DIRECTION → Render the material as a two-column CSV with the headers input and output. Start at the line that has "Given: Open the 波风水门 S-rank card" and stop after the line that has "Looking at the screenshot, I should coord(381,87).". Give one row for each input paired with its answer, put each field in quotes, and replace line breaks with spaces.

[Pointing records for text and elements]
══════════
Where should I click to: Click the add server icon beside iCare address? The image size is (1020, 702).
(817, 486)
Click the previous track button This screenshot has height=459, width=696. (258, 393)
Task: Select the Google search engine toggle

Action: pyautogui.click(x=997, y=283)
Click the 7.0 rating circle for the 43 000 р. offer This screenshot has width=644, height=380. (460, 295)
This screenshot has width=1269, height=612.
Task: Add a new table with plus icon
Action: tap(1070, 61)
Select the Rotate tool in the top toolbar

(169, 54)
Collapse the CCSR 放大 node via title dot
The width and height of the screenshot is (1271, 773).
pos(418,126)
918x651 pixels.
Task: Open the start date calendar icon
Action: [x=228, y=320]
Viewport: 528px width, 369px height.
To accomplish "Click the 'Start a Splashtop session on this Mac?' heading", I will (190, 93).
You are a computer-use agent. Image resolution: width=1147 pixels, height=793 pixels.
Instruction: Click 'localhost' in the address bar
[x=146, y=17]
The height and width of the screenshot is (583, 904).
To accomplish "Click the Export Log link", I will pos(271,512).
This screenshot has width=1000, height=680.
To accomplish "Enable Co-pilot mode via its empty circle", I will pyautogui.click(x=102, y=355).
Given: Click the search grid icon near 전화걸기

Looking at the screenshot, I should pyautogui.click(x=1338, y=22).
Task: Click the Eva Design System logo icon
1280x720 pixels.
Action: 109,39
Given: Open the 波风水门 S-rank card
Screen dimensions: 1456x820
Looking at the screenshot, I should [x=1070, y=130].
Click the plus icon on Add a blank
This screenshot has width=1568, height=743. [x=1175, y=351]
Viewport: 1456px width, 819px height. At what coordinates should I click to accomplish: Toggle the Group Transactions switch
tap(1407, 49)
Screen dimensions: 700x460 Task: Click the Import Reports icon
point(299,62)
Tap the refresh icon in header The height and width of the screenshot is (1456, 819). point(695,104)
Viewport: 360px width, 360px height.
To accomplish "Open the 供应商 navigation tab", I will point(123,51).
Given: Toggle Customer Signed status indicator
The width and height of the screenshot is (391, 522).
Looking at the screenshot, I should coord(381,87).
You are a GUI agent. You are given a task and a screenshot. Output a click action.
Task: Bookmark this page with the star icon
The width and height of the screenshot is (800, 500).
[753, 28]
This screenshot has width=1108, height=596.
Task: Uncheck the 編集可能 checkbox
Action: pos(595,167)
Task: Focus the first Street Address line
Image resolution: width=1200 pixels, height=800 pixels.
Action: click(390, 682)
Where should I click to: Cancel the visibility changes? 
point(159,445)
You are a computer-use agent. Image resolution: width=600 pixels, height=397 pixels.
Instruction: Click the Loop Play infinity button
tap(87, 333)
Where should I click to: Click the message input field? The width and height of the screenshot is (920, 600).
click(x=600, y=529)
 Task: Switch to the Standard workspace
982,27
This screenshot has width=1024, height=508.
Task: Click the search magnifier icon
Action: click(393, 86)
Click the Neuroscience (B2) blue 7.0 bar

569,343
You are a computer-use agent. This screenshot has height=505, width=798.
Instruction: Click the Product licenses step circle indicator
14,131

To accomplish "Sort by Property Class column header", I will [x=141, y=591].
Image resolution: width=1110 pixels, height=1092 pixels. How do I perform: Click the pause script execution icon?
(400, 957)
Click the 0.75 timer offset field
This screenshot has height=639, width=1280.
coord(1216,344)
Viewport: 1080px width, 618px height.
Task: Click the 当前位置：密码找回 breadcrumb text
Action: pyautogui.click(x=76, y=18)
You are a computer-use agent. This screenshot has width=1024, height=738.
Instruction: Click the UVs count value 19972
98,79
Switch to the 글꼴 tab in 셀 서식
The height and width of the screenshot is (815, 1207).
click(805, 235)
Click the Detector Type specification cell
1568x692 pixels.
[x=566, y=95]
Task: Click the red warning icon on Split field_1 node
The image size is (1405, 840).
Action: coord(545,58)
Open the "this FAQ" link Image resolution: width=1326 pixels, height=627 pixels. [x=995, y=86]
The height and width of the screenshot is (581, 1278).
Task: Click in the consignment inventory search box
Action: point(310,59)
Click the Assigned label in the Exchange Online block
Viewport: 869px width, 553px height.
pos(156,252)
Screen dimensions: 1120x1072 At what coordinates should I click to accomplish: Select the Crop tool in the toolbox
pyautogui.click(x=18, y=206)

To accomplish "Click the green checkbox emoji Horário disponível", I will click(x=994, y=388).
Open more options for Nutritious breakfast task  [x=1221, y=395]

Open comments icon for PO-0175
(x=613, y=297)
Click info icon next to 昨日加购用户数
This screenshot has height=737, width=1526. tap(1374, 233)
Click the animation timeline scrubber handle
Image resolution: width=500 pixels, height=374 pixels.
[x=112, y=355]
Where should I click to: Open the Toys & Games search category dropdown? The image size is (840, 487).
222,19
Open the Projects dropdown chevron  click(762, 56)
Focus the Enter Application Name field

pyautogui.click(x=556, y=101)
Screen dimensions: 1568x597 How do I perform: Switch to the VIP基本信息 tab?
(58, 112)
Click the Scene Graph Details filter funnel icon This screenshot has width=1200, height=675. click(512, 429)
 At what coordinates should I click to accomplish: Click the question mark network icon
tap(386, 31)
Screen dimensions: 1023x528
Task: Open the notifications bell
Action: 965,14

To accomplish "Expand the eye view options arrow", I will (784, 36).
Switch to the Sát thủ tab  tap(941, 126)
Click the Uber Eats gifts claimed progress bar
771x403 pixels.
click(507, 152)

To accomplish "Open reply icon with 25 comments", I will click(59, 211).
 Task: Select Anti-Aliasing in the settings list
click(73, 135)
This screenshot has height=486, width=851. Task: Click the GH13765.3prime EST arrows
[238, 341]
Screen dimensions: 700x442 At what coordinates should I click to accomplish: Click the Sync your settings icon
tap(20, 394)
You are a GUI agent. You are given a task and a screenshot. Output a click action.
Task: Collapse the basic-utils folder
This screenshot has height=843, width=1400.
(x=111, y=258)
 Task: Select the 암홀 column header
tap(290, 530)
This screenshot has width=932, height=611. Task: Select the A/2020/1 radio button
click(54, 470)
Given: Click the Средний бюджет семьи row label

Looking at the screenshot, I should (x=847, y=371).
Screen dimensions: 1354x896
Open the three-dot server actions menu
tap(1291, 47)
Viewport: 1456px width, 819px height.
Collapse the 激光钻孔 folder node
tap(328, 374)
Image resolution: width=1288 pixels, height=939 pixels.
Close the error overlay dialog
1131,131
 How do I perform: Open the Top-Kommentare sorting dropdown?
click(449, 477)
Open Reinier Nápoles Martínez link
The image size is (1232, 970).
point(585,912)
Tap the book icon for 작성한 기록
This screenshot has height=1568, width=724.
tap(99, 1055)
══════════
FINISHED TASK →
input,output
"Given: Open the 波风水门 S-rank card Screen dimensions: 1456x820","Looking at the screenshot, I should [x=1070, y=130]."
"Click the plus icon on Add a blank","This screenshot has width=1568, height=743. [x=1175, y=351]"
"Viewport: 1456px width, 819px height. At what coordinates should I click to accomplish: Toggle the Group Transactions switch","tap(1407, 49)"
"Screen dimensions: 700x460 Task: Click the Import Reports icon","point(299,62)"
"Tap the refresh icon in header The height and width of the screenshot is (1456, 819).","point(695,104)"
"Viewport: 360px width, 360px height. To accomplish ""Open the 供应商 navigation tab"",","I will point(123,51)."
"Given: Toggle Customer Signed status indicator The width and height of the screenshot is (391, 522).","Looking at the screenshot, I should coord(381,87)."